Stock number: 011114
Product name: tail-short
Research areas: Developmental Biology Research, Hematological Research

Description

Heterozygous mice exhibit skeletal abnormalities. Homozygous mice die early in embryonic development.

Detailed description

Homozygosity for the tail short mutation causes early embryonic lethality. Heterozygotes are smaller than normal and have variably shortened tails with flexures. Skeletal abnormalities are found with varying expressivity including vertebral fusions, bilateral asymmetry of the length of the humerus and tibia, triphalangy of digit 1 of the forefoot, an extra pair of ribs, and craniofacial defects. Embryonic anemia and reduced fertility are also found.

Development

The Ts mutation arose spontaneously in 1946 at the National Cancer Institute in BALB/c (strain C of the Bagg albino strain) when that inbred was at generation F63. W.C. Morgan gave this mutant subline to George Snell at The Jackson Laboratory in 1950 and Snell outcrossed it to C57BL/6, C57BR/a, and BALB/cSn before inbreeding began on this new background and the line was transferred to Skippy Lane.
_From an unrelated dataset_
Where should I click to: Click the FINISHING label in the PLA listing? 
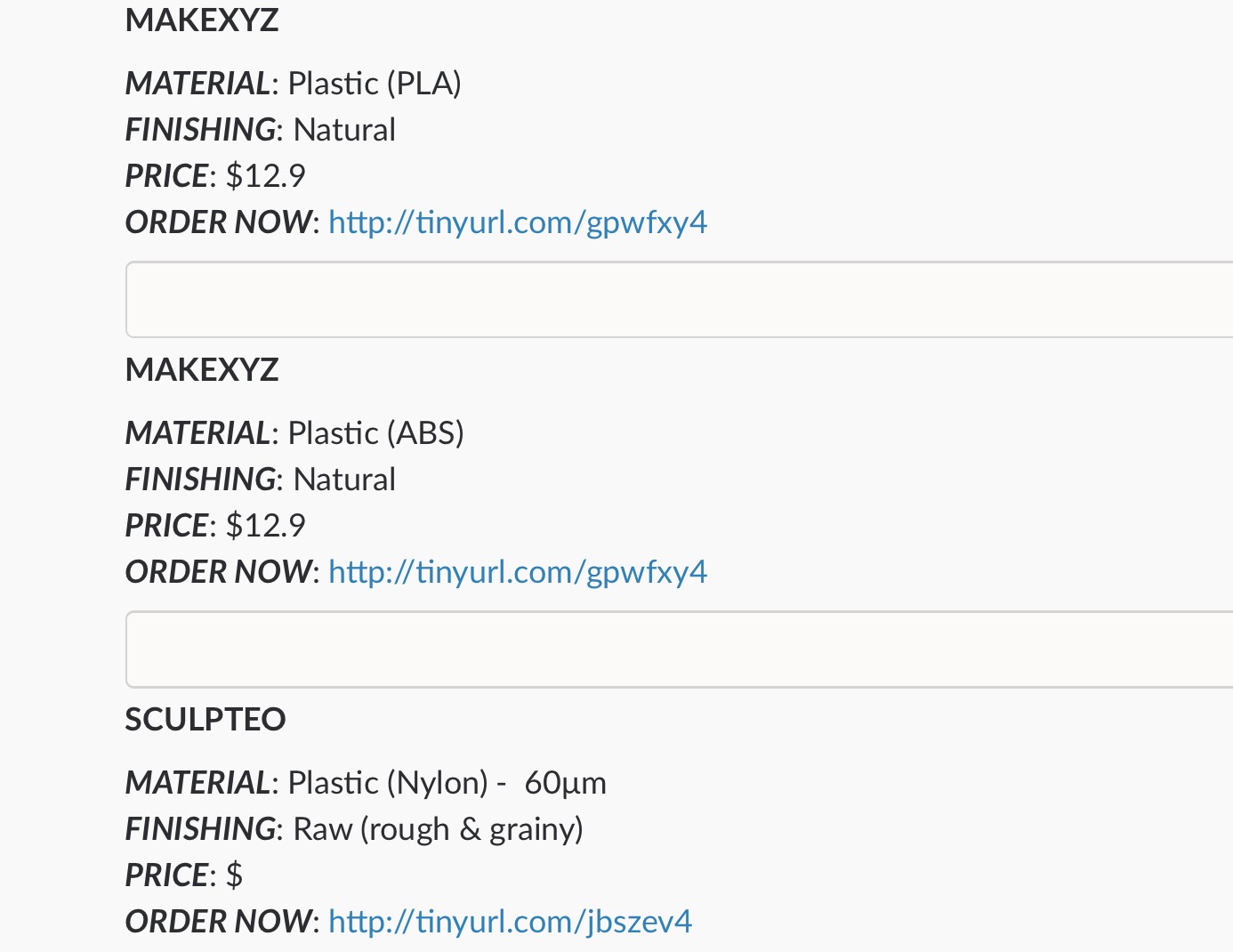click(201, 130)
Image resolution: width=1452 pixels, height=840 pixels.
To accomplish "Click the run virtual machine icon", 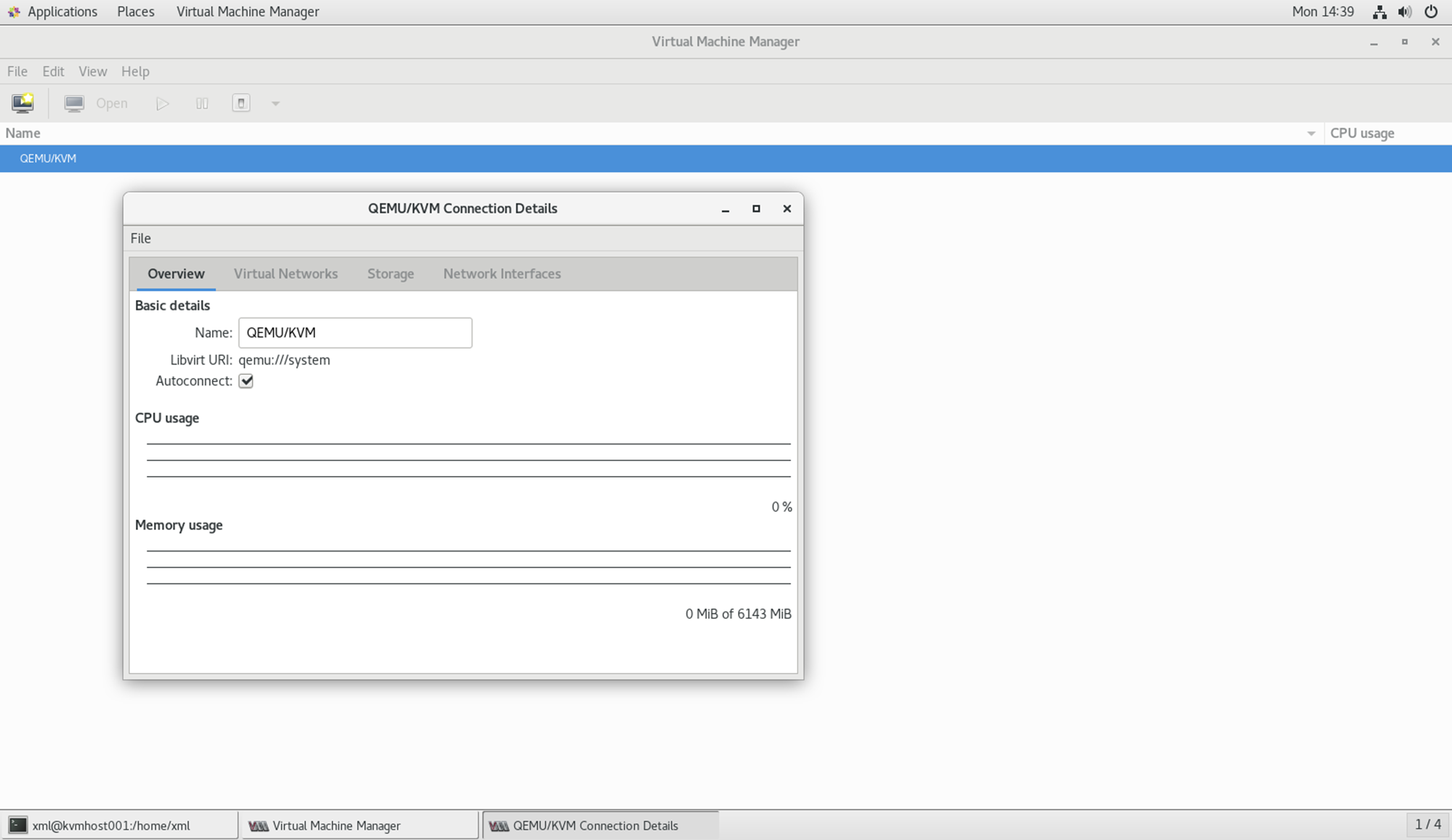I will coord(162,103).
The TSJ/Le inbred reached generation F41 in 1979 and F130 in 2007. When this inbred reached generation F132 it was backcrossed repeatedly to BALB/cJ and in 2010 sperm was cryopreserved from males heterozygous for Ts and Tyr^c and homozygous for Tyrp1^b then at generation N4. Cryorecovery using BALB/cJ females for in vitro fertilization has proven successful.

Allele

Symbol: Rpl38^Ts
Name: tail-short
MGI accession ID: MGI:1861228
Generation method: Spontaneous
Synonyms: T-s
Marker symbol: Rpl38
Marker name: ribosomal protein L38
Chromosome: 11
Strain of origin: BALB/c
Molecular note: An 18,189 kb region (from position 114,517 - 114,536 kb) was deleted and replaced with a 657 bp insertion showing high sequence similarity to the gag/pro-pol-dUTPase genes of the endogenous retrovirus MuERV-L. This deletion encompasses all of the exons of Rpl38.